Diyarbakır’ın son yıllarda parlayan yıldızı Zerzevan Kalesi… UNESCO Dünya Kültür Mirası geçici Listesi’nde yer alan Roma’nın Doğu’daki son garnizonundaki kazılar 2014 yılında başladı..
10 yıllık kazılar boyunca tarihi kalede Mithras Tapınağı, gizli geçitler, kiliseler, surlar, villalar, su sarnıçları ve kaya mezarlar ortaya çıkarıldı. Kalede en az 50 yıl daha kazı yapılması planlanırken, kazılardan önce bir köylü tarafından kalede bulunan ve daha sonra izi sürülerek 127 yıl sonra Diyarbakır’a getirilen bir kova varki, O’nun hikayesi bambaşka.
Bugün Diyarbakır Arkeoloji Müzesi’nde sergilenen Vaftiz Kovası, eldeki bilgilere göre tam 1500 yıllık. 127 yıl boyunca İstanbul Arkeoloji Müzesi’nde sergilenen tarihi kova, eşsiz eserler arasında yer alıyor. Ancak Zerzevan Kalesi’nden İstanbul’a nasıl gittiği soru işareti. Kovanın esrarengiz hikayesi ile ilgili çeşitli anlatımlar var. İddiaya göre, 639 yılında fethedilen kale, eski önemini yitirince yüzyıllarca boş kaldı. Daha sonra 1890’lı yıllarda bazı aileler gelip buraya yerleşti. Kalenin içinde yaptıkları evlerde yaşayan ailelerin nüfusu zamanla arttı.

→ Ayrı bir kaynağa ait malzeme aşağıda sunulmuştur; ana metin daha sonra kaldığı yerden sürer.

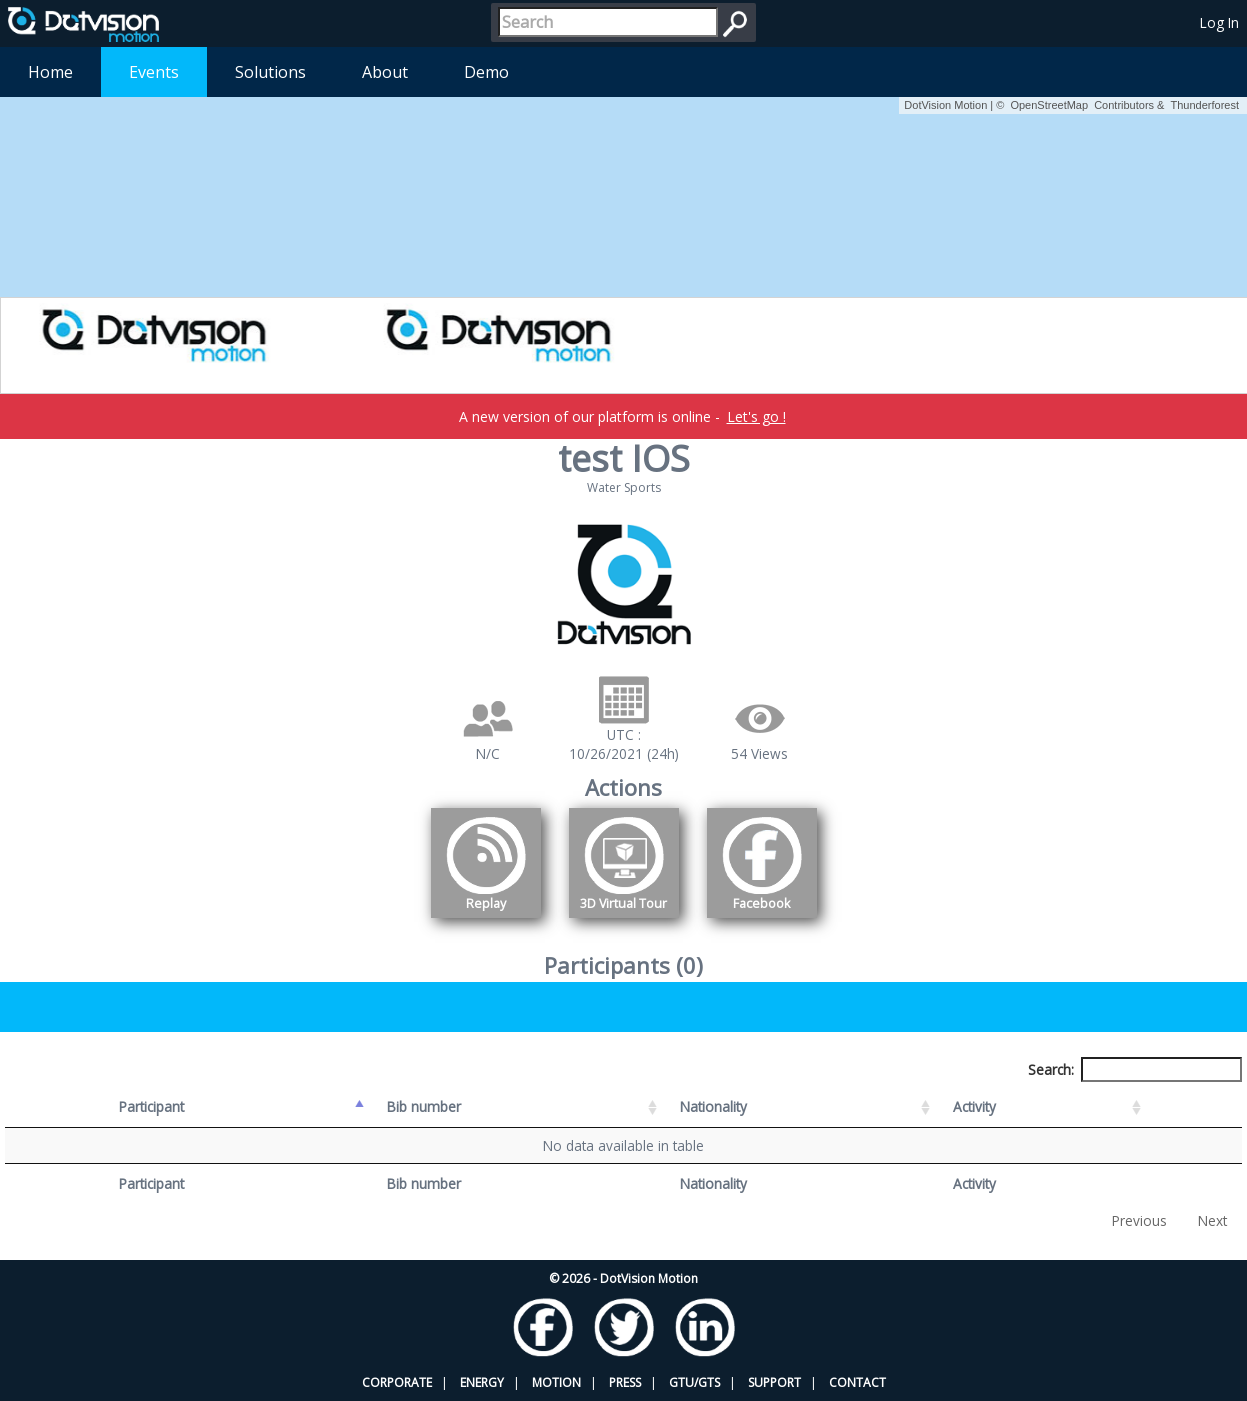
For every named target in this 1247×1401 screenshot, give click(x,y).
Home (50, 72)
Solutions (270, 72)
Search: (1135, 1069)
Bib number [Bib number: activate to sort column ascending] (424, 1106)
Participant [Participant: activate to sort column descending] (151, 1106)
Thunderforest (1205, 105)
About (385, 72)
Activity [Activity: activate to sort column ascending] (974, 1106)
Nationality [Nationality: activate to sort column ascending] (713, 1106)
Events (154, 72)
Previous (1139, 1220)
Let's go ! (756, 416)
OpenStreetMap (1049, 105)
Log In (1219, 22)
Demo (486, 72)
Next (1212, 1220)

Kovanın hikayesi de o zaman başladı. Anlatılanlara göre Temo isimli bir köylü, kalede yaşadığı dönemde bir kova bulmuş. Temo, bunun kutsal bir vaftiz kovası olduğunu anlamamış ve yıllarca hayvanlarına su vermek için kullanmış. Temo, kovayı bir gün köye gelen çerçiye bir çift çarık karşılığında satmış. O zamanlar kovanın paha biçilemeyen bir çift çarık karşılığında takas edilmesine anlam verilememiş. Ancak bazıları yıllarca yüzüne bakılmayan kovanın aslında değerli olduğuna kanaat getirmiş ancak durum değişmemiş; Temo’nun Kovası artık bir çerçiye ait olmuş. O günden sonra kovanın akıbeti merak edilip durmuş.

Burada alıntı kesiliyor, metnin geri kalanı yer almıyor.